Goal: From the text on oil reserves below, print the passage word for word, beginning at "The third and" and stopping after "technology. (Page 197)".

Extract:
This model recognises that as fields get older the maturity of their reserves estimate improves and the scope for future reserves growth reduces. This reflects, amongst other factors, the field progressing through different development stages (see the original article for more detail).
The figures in this table are rough estimates at best, but they correctly describe the scale of what reserves growth could achieve. Since 90% of production now comes from fields more than 20 years old, our resource base is very mature. While oil field reserves may have 'grown' 10-20 per cent since the 1980s, we should not expect the next 20 years to deliver the same gain. Discovery of new fields has tapered off to low levels and the easy pickings for increased recovery have already been had.
Reserves Growth - Double Trouble
There is also a compound failure in the IEA approach to reserves growth. They are taking an optimistic assessment of how much reserves grow over time, and multiplying it by a clearly inflated figure for OPEC reserves. A moderate reduction in the assessment of reserves growth, multiplied by a figure corrected for OPEC overstatements yields a significantly lower total estimate for reserves growth.
The IEA are to be congratulated for a lower assessment of reserves growth this year (402 billion barrels total) than previous estimates from the USGS (730 billion barrels over 30 years). However, their arguments and the trends in IHS data are misleading and a figure that is lower still, around 200-250 billion barrels, is far more likely.
The third and final figure that needs revision is 'Undiscovered Resources'. The World Energy Outlook provides this graphical summary illustrating that oil discoveries have been declining since the 1960s and that production has exceeded discoveries since the 1980s:
The volume discovered has fallen well below the volume produced in the last two decades, though the volume of oil found on average since 2000 has exceeded the rate in the 1990's thanks to increased exploration activity (with higher oil prices) and improvements in technology. (Page 197)
The following chart tells a similar story but on an annual basis and over a longer time scale.
(Discovery Source Data: Longwell (ExxonMobil), World Energy, Vol 5 No3 2002)
The yellow bars are an extrapolation of the oil discovery trend, which sum to an estimate of around 200 billion barrels remaining to be discovered. In contrast, the red box shows the average amount estimated to be discovered by the USGS each year between 1995 and 2025 (totaling 939 billion barrels). More than ten years into their forecast period it is clearly implausible that their forecast could be met (as Rembrandt has also discussed). The IEA take a figure of 805 billion barrels as the ultimate resource yet-to-be-discovered. That still implies a radical departure from the discovery trend and appears hopelessly optimistic.

Dataset entries:
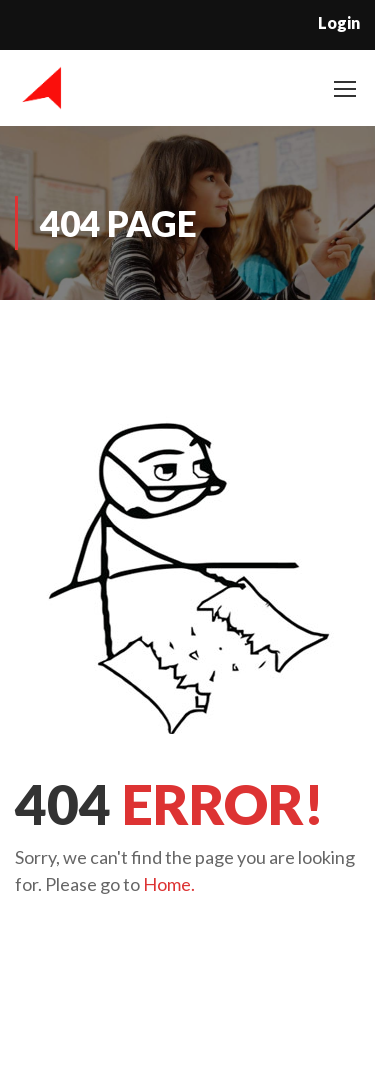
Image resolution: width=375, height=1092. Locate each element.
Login (339, 22)
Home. (169, 884)
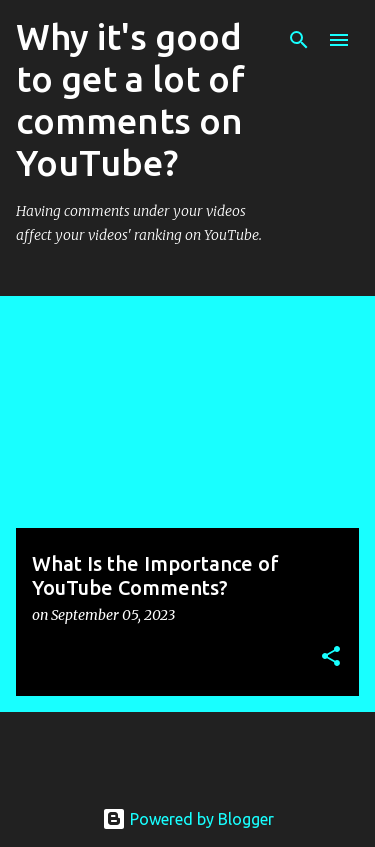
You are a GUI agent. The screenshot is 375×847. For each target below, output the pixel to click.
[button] (331, 657)
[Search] (299, 40)
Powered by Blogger (188, 819)
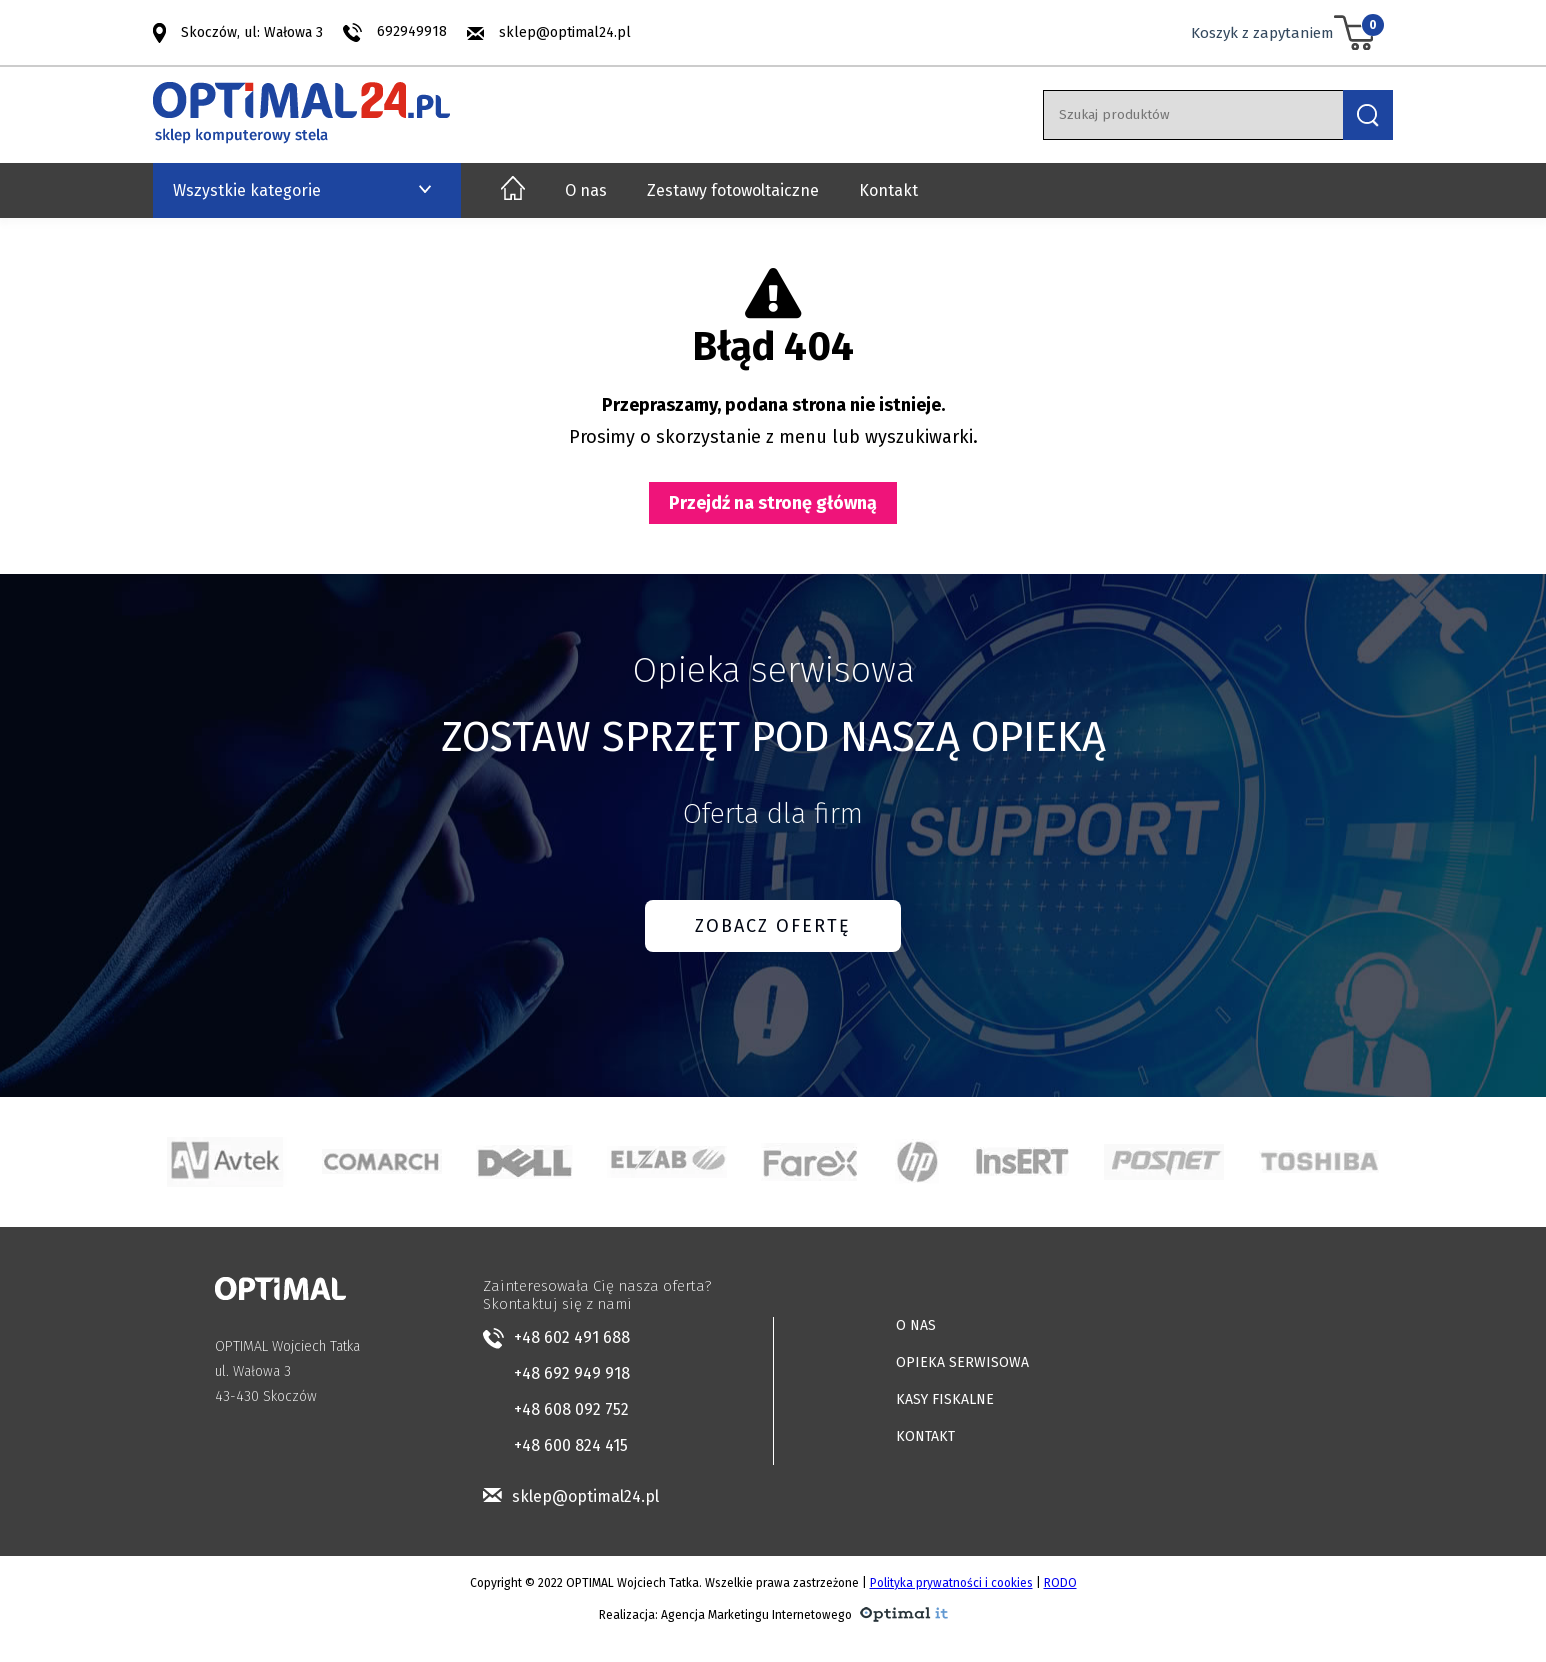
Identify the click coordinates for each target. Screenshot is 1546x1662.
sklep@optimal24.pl (565, 32)
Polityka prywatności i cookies (951, 1583)
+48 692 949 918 (572, 1373)
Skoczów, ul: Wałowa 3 (252, 31)
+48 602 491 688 (572, 1337)
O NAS (916, 1325)
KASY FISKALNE (945, 1399)
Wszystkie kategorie (247, 190)
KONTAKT (925, 1436)
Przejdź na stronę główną (773, 503)
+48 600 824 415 (571, 1445)
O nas (586, 190)
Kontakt (888, 190)
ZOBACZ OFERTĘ (773, 926)
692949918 (412, 31)
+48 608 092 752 (571, 1409)
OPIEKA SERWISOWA (962, 1362)
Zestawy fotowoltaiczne (733, 190)
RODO (1060, 1583)
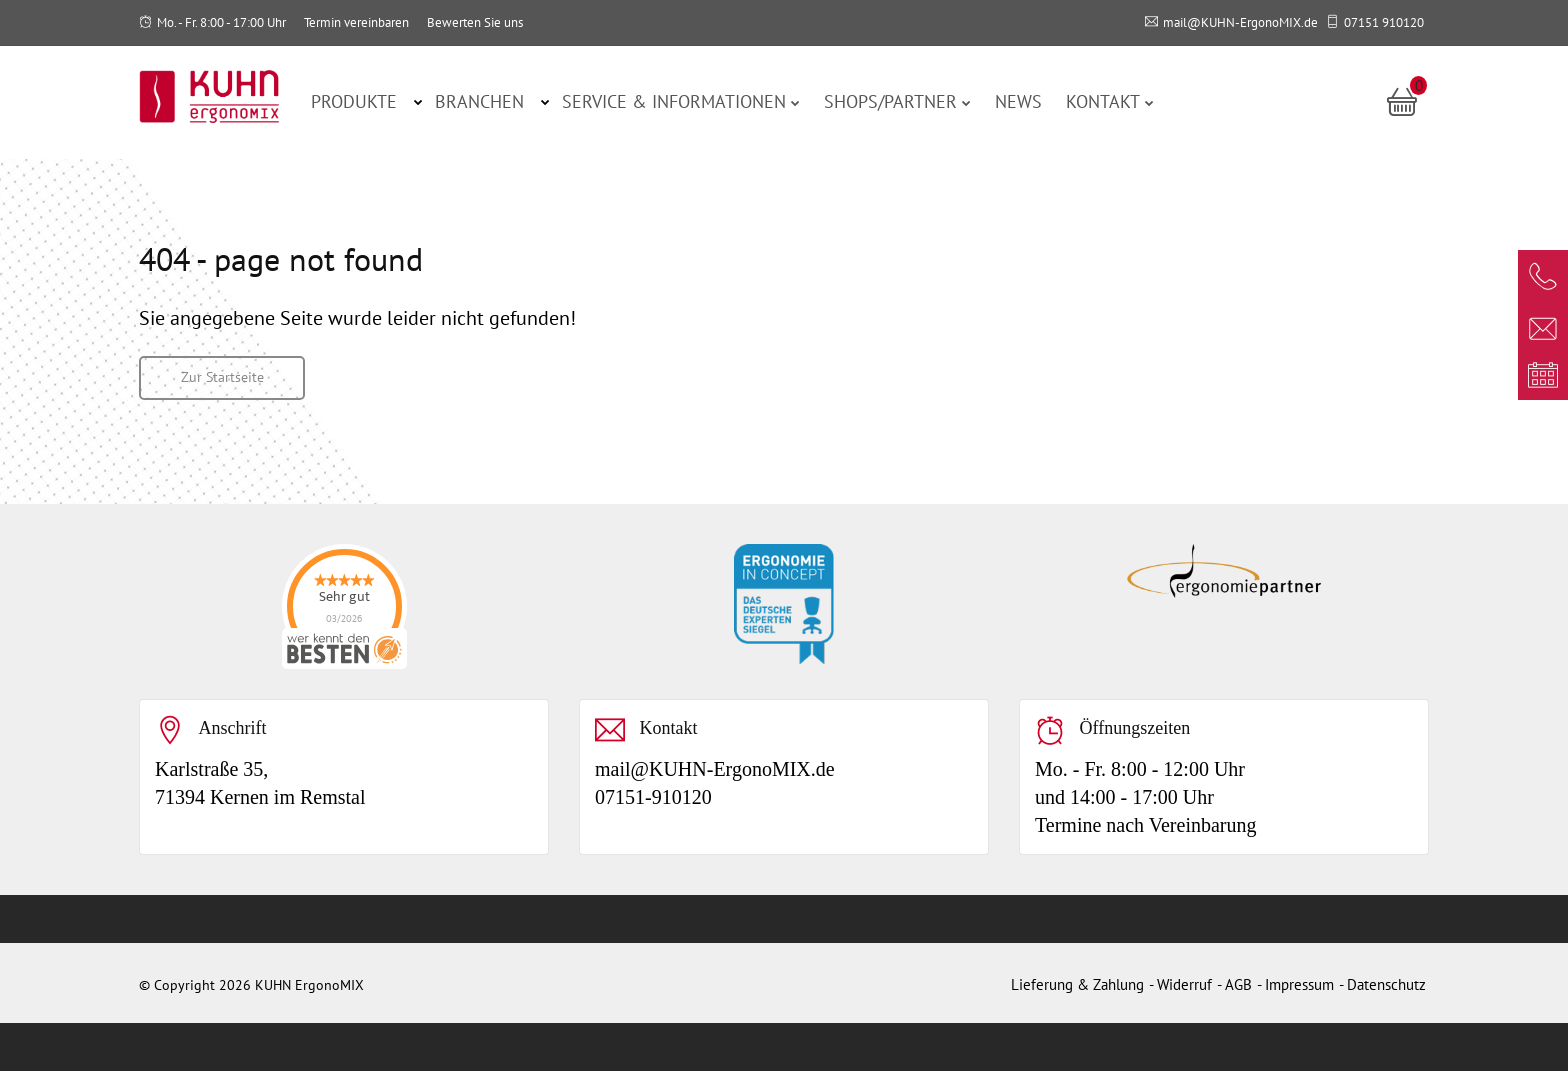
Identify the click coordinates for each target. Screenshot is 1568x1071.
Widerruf (1184, 984)
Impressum (1299, 984)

Expected answer:
The third and final figure that needs revision is 'Undiscovered Resources'. The World Energy Outlook provides this graphical summary illustrating that oil discoveries have been declining since the 1960s and that production has exceeded discoveries since the 1980s:
The volume discovered has fallen well below the volume produced in the last two decades, though the volume of oil found on average since 2000 has exceeded the rate in the 1990's thanks to increased exploration activity (with higher oil prices) and improvements in technology. (Page 197)